Литмир - Электронная Библиотека

Но пока его сознание оставалось отделенным от сознания крылатого огненного божества. А когда на стене, поверх пламенеющей фигуры начали проступать буквы, Роман и вовсе отключился от заслоненного ими бога. Буквы, наливаясь чернотой, сложились в слова, слова составили фразы, обернувшиеся издевательским посланием.

Убойная сила тайной доктрины.

Не правда ли, милый?

– Правда. Конечно, правда, – обескураженно прошептал Роман. В тот же миг он услышал голос духа огненного божества, но ничего понять было невозможно. Нечленораздельная речь духа больше всего напоминала ржавый скрип. Роман вслушивался в эти унылые звуки с изумленным вниманием.
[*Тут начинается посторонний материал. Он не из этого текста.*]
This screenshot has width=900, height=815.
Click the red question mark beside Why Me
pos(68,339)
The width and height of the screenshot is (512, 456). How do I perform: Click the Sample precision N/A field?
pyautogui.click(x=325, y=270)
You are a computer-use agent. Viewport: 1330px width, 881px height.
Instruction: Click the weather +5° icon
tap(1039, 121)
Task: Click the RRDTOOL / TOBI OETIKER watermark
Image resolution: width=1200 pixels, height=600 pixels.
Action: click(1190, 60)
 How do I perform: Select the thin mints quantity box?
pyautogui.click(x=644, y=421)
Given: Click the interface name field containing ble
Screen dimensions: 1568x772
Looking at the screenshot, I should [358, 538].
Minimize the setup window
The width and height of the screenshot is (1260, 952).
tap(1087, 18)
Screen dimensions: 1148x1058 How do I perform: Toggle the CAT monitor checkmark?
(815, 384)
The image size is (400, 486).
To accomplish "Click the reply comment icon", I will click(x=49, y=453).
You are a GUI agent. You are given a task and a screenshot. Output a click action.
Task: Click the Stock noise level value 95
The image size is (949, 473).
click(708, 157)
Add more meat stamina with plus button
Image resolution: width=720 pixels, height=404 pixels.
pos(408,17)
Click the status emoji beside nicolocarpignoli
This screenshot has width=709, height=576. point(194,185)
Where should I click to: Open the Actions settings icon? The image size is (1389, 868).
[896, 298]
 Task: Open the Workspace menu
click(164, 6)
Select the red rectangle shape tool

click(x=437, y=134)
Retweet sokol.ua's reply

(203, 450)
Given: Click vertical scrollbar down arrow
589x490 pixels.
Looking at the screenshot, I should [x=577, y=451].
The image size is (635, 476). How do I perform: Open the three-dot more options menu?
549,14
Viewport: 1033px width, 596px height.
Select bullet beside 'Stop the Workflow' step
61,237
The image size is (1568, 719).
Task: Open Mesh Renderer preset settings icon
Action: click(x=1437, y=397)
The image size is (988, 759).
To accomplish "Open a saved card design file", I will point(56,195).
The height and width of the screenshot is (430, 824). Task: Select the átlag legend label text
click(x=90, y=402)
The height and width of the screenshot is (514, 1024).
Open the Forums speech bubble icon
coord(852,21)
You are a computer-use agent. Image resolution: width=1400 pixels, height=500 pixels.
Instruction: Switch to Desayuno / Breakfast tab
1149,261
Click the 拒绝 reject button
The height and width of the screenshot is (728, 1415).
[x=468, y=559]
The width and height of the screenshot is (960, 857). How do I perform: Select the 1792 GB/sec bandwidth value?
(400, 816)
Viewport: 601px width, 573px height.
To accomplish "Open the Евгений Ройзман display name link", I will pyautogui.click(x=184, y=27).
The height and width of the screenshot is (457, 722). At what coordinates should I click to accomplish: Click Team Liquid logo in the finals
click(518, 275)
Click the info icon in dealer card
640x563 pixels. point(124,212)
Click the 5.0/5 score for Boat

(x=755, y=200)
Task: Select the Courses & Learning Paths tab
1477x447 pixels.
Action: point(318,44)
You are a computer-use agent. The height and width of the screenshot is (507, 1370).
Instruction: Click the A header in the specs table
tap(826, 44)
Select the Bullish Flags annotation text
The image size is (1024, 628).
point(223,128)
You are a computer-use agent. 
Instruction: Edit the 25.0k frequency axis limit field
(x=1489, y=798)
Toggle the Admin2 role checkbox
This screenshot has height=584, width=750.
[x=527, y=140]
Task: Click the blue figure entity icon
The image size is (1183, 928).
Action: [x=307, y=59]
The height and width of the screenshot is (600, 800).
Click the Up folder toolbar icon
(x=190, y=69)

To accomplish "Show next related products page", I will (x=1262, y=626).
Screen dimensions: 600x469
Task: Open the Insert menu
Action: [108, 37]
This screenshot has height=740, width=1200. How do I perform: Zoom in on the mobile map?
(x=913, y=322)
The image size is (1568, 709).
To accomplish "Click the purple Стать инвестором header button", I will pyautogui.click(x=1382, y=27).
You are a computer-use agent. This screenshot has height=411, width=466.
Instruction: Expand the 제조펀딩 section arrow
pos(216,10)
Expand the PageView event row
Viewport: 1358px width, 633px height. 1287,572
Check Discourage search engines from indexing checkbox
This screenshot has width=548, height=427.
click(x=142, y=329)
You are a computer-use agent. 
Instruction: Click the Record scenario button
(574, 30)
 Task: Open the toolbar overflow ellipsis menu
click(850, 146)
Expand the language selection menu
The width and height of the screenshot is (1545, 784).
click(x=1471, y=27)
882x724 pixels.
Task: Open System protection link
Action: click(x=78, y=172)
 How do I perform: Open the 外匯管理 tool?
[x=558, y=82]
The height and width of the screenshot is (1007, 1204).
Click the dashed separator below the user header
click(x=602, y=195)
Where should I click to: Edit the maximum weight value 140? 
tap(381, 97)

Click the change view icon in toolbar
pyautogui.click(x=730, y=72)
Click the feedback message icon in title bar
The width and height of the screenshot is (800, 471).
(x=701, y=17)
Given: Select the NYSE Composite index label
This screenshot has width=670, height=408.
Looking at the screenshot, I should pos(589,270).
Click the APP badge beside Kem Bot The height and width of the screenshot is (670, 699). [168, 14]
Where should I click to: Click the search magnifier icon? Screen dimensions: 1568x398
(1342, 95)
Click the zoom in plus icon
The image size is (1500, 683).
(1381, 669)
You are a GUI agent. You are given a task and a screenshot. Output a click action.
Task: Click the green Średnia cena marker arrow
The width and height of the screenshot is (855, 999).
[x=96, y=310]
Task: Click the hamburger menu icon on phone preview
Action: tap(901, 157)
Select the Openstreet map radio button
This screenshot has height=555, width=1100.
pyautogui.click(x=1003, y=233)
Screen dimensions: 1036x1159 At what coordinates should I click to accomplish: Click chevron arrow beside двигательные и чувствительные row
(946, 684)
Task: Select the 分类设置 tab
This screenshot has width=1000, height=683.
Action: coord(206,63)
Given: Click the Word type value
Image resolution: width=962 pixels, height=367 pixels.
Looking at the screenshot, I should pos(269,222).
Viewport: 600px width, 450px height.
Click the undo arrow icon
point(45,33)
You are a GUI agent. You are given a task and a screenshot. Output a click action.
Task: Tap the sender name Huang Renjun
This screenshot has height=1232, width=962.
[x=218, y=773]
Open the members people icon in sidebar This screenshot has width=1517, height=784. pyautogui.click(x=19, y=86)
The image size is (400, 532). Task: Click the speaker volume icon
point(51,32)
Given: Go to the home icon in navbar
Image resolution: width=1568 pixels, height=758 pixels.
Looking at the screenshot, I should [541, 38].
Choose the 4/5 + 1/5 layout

А затем почувствовал на плече тяжелую руку духа. Она трясла и дергала его, пытаясь заставить обернуться, но Роман знал, что делать этого ни в коем случае не следует. И все же обернулся…

Сверху на него смотрела недовольная физиономия давешнего неотесанного детины.

– Вставай, здесь тебе не курорт, – он грубо пихнул Романа в спину, чтобы скорее проснулся.

Детина подпер стену задом, сложа руки на груди, и принялся наблюдать за ним с тупым простодушием строгого дядьки – денщика, вертухая и няньки в одном лице.

Под этим внушительным присмотром Роману ничего не оставалось, как продемонстрировать армейскую готовность. После чего он был препровожден на первый этаж и передан в руки следователя.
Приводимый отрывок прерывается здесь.